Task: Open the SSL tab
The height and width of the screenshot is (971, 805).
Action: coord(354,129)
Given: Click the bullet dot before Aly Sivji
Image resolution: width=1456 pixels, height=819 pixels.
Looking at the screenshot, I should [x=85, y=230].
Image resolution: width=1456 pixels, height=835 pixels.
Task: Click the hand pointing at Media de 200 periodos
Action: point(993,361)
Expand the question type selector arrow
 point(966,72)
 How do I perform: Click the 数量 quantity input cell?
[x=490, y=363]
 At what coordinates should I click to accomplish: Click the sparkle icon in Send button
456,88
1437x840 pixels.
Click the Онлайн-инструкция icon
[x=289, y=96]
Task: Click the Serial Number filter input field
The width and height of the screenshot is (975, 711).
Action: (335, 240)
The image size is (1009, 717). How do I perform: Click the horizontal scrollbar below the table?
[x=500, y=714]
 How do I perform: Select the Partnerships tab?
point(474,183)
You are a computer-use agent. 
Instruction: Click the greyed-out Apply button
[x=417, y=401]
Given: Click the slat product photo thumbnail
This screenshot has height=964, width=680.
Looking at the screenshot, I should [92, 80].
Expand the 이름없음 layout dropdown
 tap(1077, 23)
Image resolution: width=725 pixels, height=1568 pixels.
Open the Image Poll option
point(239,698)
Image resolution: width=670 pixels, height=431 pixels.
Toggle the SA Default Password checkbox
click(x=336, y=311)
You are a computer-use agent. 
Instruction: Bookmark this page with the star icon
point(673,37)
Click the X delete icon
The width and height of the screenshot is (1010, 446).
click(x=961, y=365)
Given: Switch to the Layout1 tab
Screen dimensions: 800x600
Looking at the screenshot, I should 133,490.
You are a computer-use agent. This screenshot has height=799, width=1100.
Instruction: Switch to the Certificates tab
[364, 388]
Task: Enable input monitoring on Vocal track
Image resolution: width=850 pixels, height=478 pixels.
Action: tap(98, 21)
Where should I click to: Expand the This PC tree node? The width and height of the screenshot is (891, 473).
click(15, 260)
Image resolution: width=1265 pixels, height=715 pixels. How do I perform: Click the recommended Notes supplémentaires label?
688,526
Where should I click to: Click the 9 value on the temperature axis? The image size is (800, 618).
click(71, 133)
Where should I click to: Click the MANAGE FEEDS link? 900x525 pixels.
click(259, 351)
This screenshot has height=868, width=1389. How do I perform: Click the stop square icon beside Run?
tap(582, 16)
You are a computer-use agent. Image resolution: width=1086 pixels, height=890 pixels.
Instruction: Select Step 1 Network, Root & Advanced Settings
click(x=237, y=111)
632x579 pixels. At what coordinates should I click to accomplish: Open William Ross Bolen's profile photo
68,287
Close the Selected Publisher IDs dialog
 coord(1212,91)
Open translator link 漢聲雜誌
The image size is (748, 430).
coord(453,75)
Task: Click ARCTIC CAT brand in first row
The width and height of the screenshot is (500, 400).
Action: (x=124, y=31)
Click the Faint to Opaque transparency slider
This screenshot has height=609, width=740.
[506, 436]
===============
> **Work item**: Copy down every line of the material above that includes the string "agent".

> **Answer space**:
You are a computer-use agent. 
You are a computer-use agent. 
You are a computer-use agent. This screenshot has height=799, width=1100.
You are a computer-use agent. Image resolution: width=1086 pixels, height=890 pixels.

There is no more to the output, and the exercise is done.